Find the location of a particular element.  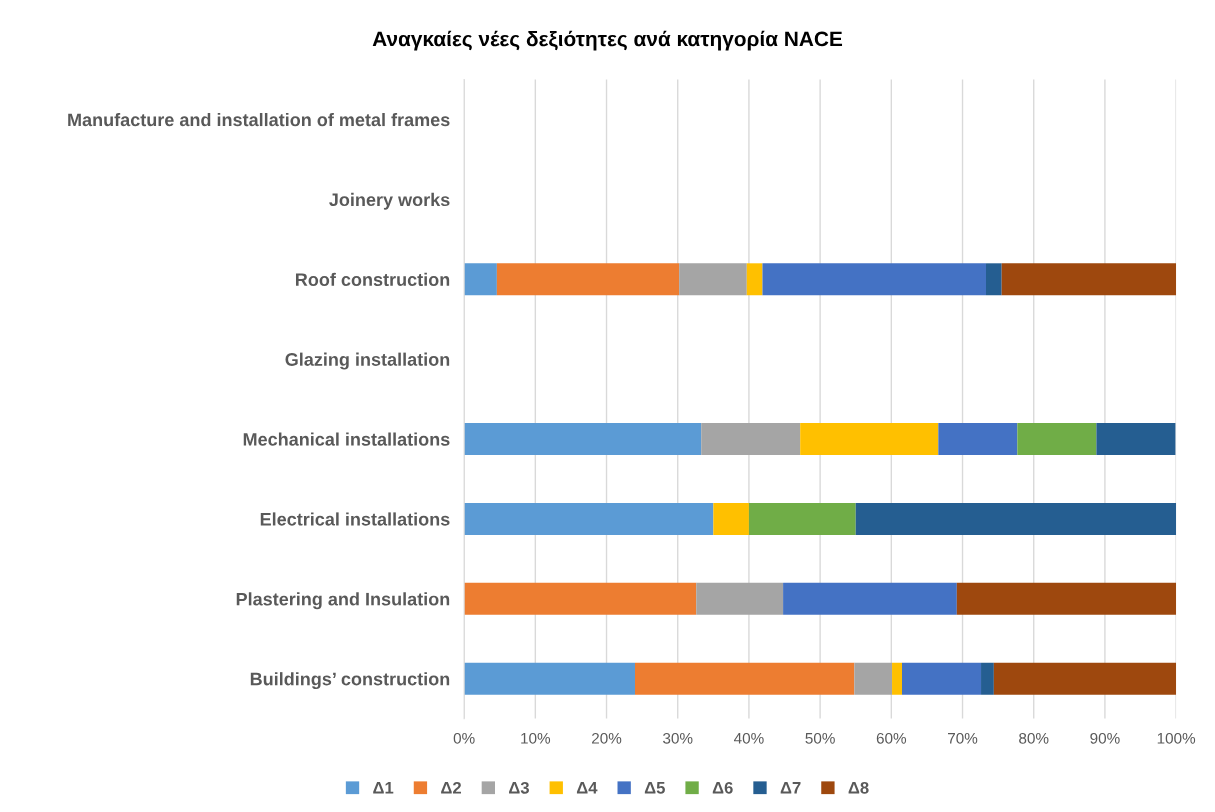

x-tick-label: 10% is located at coordinates (536, 738).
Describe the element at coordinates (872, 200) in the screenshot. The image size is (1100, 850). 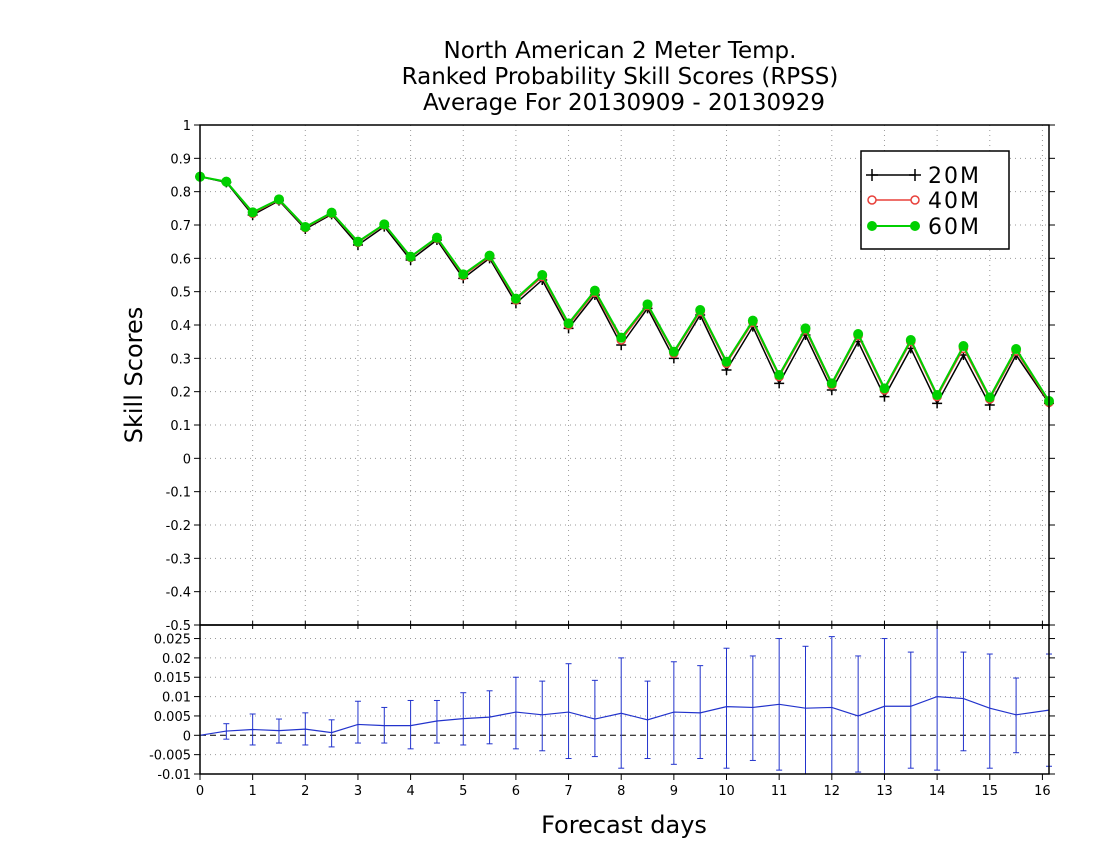
I see `legend-marker-40m-left` at that location.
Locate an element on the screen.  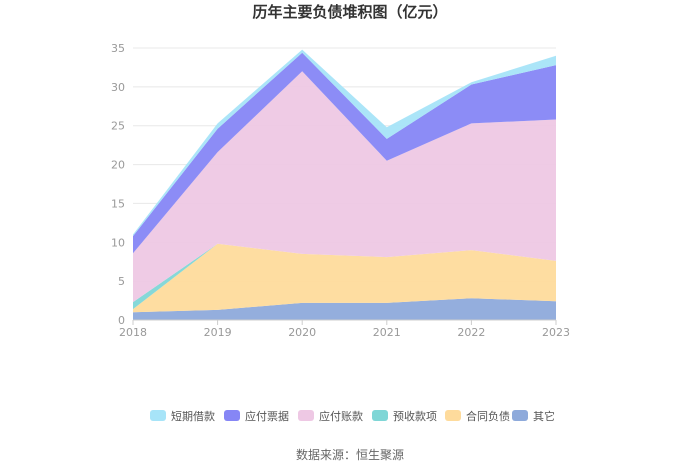
legend-item: 合同负债 is located at coordinates (478, 416).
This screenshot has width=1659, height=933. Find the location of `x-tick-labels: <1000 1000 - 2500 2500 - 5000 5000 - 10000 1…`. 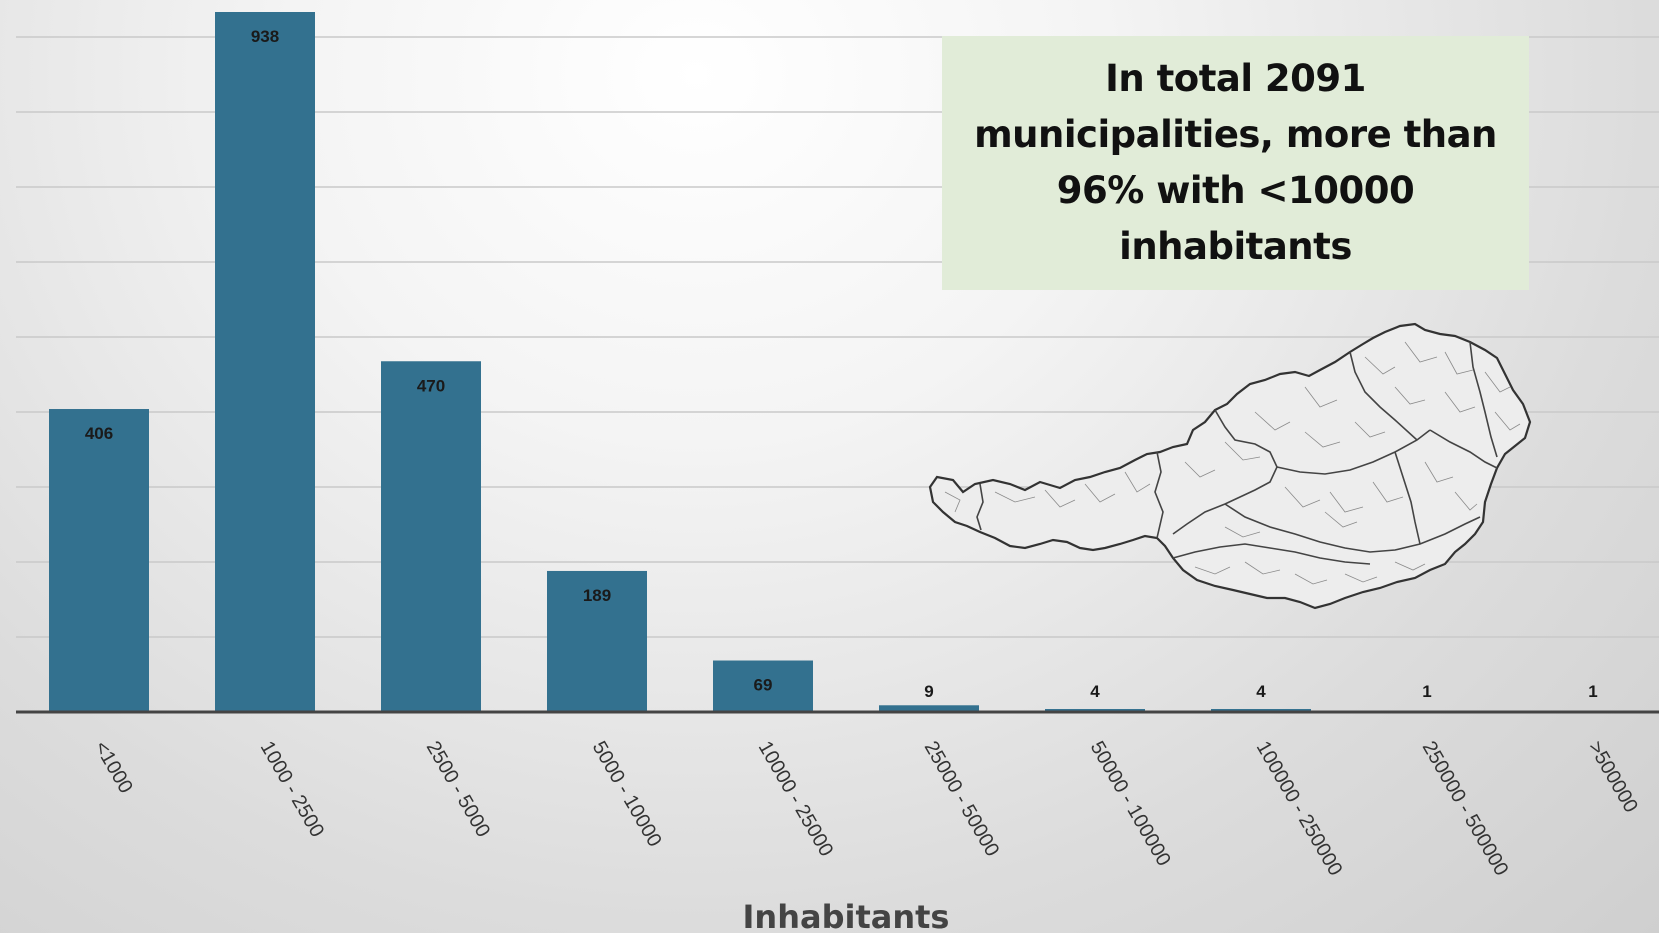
━━━━━━━━━━━━━━━━
» PROBLEM TO SOLVE
Update all the entries above so that each "screenshot" becomes "screen capture", with everything else unchanged. Leave out the pictures.

» SOLUTION
Find the location of a particular element.  

x-tick-label: 10% is located at coordinates (536, 738).
Describe the element at coordinates (872, 200) in the screen capture. The image size is (1100, 850). 
I see `legend-marker-40m-left` at that location.
Locate an element on the screen.  
legend-item: 合同负债 is located at coordinates (478, 416).
This screen capture has width=1659, height=933. Find the location of `x-tick-labels: <1000 1000 - 2500 2500 - 5000 5000 - 10000 1…`. 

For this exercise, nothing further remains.